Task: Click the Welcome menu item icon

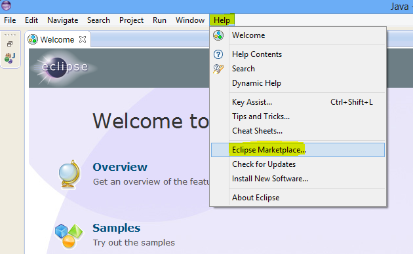Action: coord(218,35)
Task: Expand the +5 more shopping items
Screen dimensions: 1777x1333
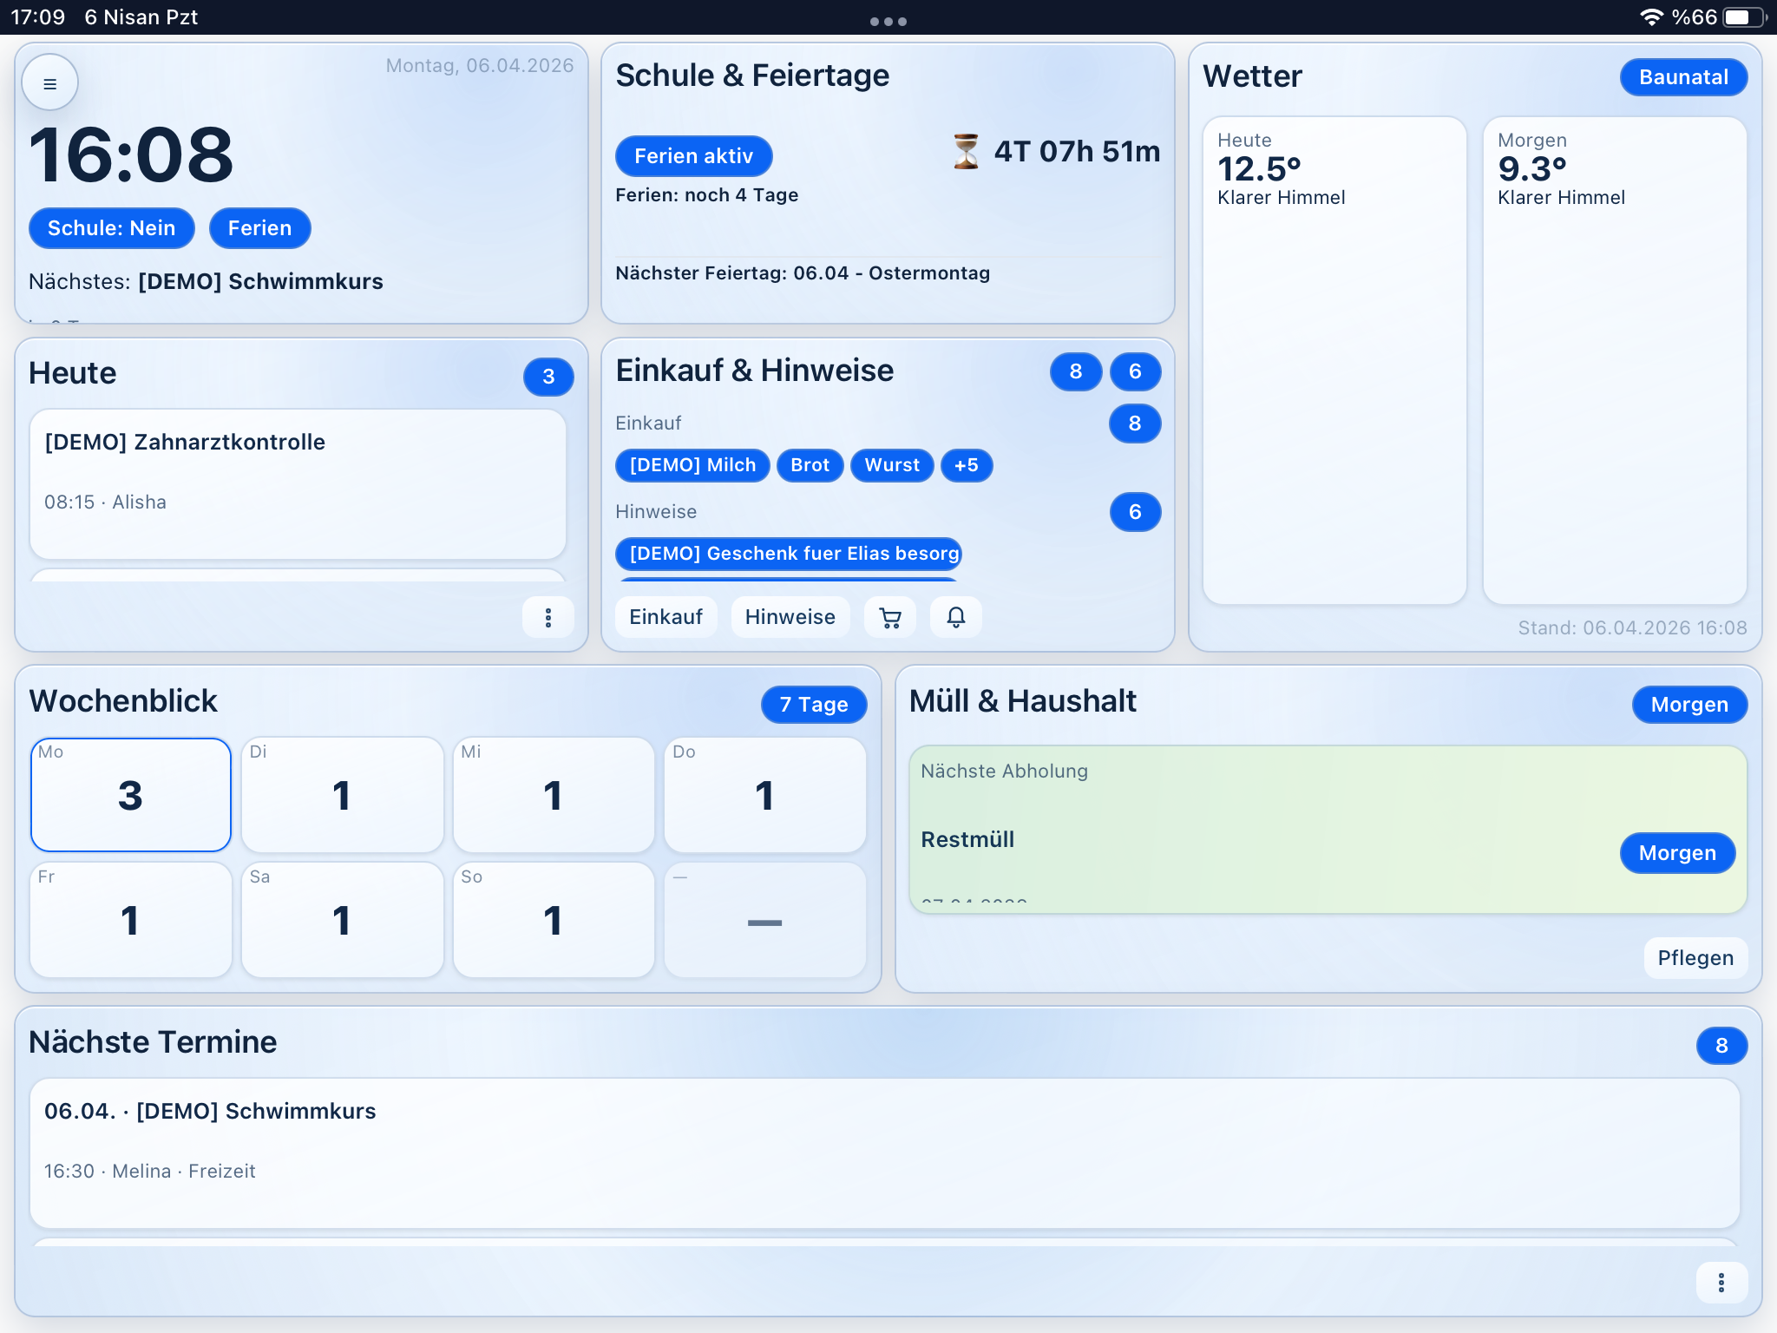Action: 966,465

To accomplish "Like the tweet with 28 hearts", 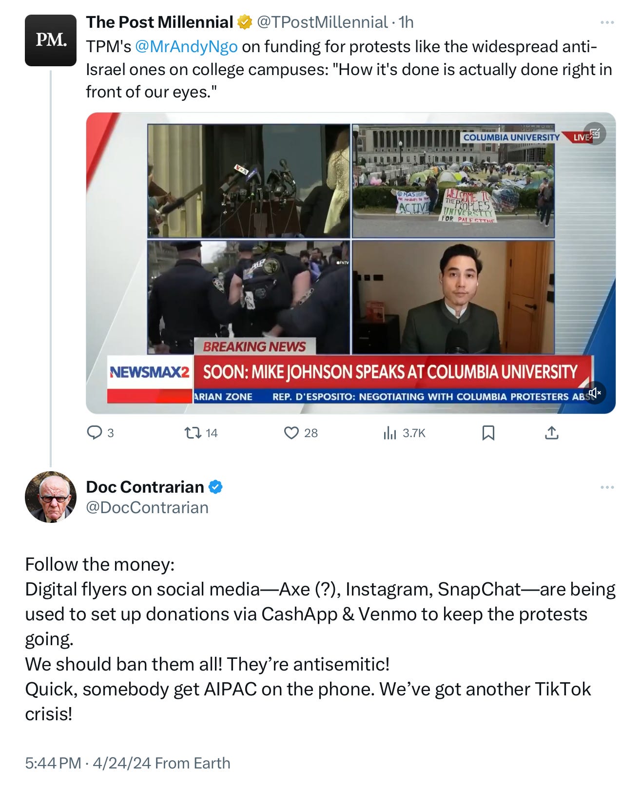I will pyautogui.click(x=301, y=433).
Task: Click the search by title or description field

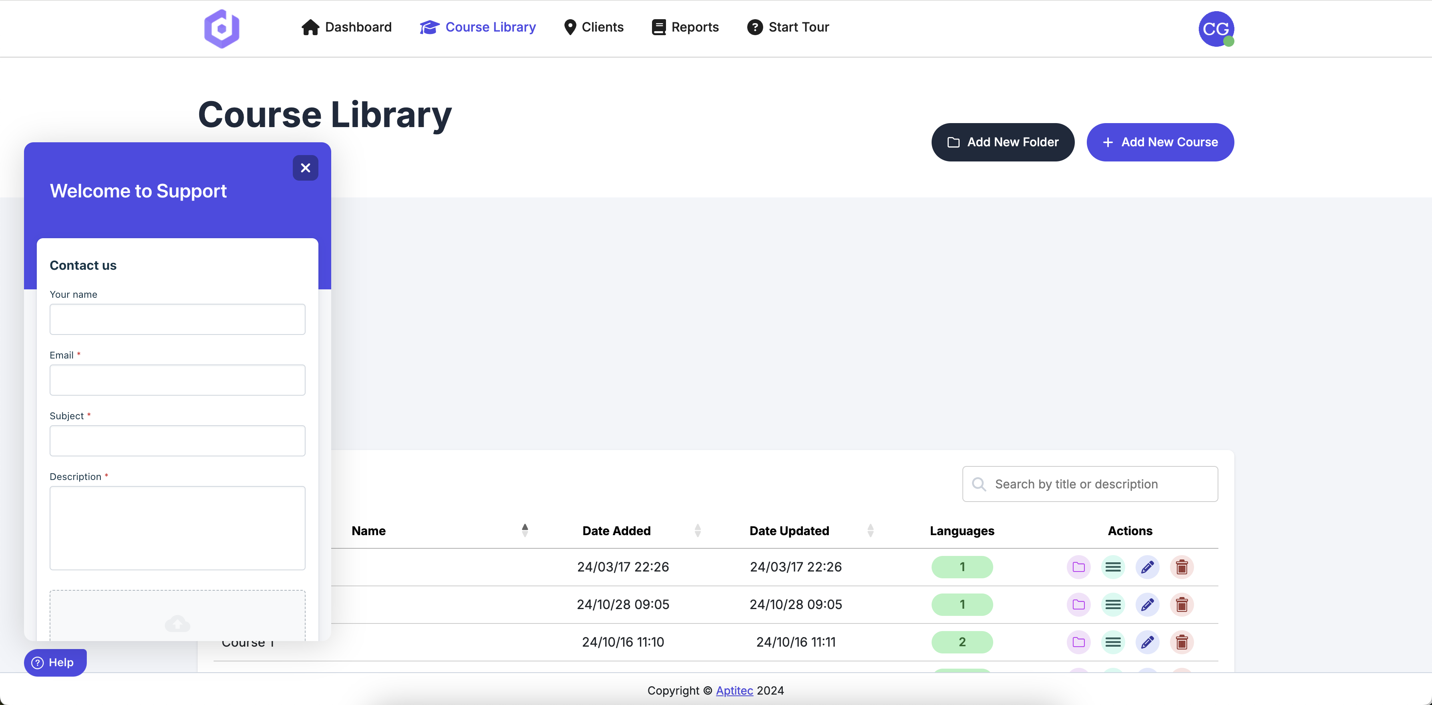Action: coord(1090,484)
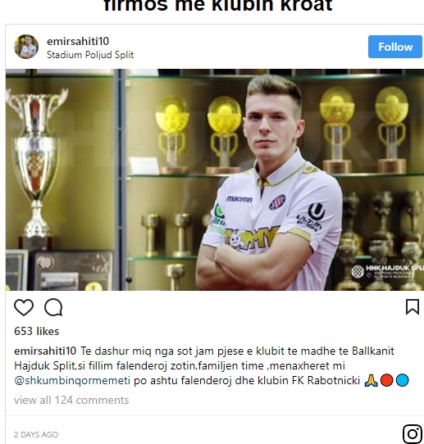This screenshot has height=444, width=424.
Task: Open the @shkumbinqormemeti mention
Action: coord(72,381)
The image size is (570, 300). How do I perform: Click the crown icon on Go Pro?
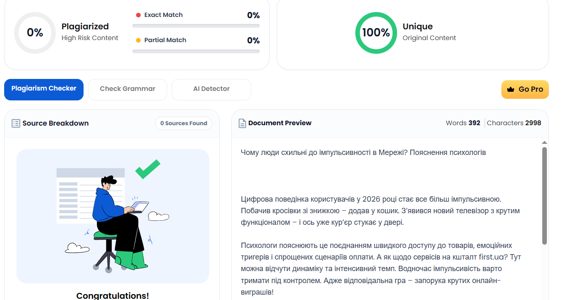[x=510, y=89]
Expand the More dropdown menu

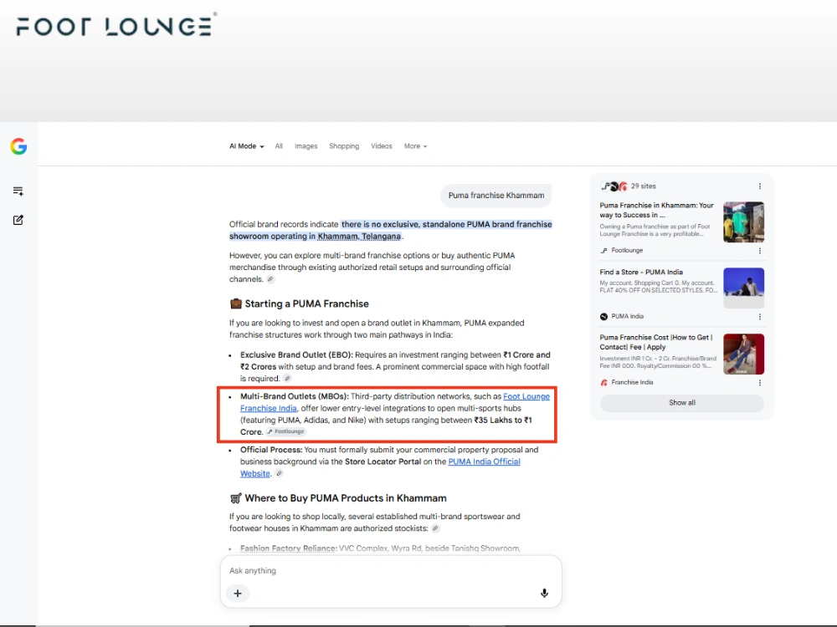(415, 146)
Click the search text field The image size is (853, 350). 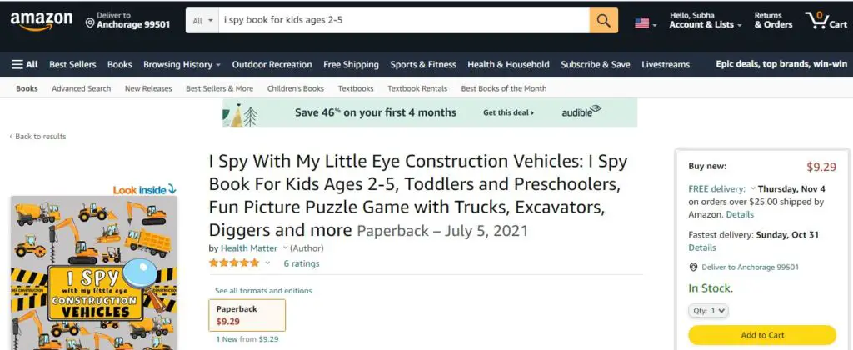click(404, 21)
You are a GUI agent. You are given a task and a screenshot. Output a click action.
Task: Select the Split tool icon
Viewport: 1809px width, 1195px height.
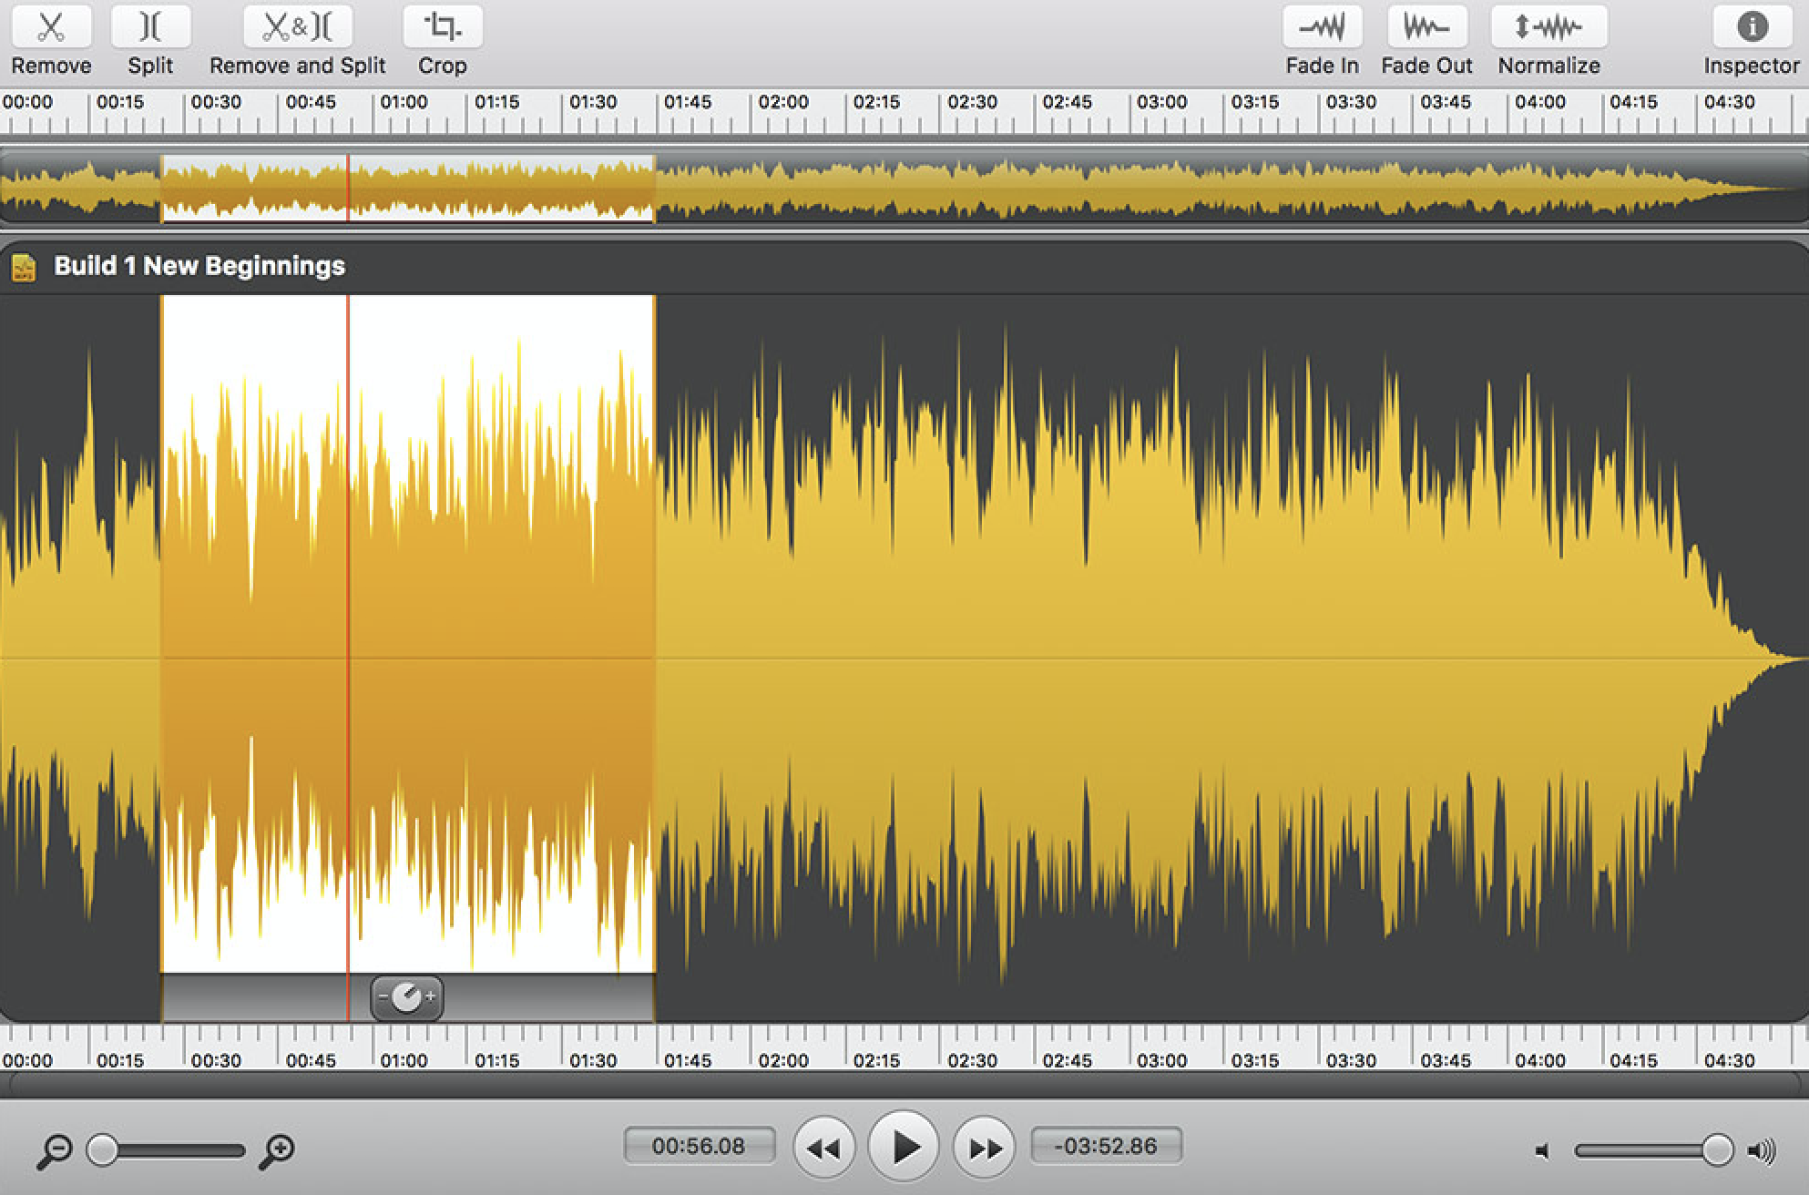(x=150, y=27)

WHAT TO WORK ON
Pull out each line in the material above that contains the string "menu", treating uppercase and lowercase as different.

SOLUTION FOR THIS TASK
Task: Click the Welcome menu item icon
Expand the More dropdown menu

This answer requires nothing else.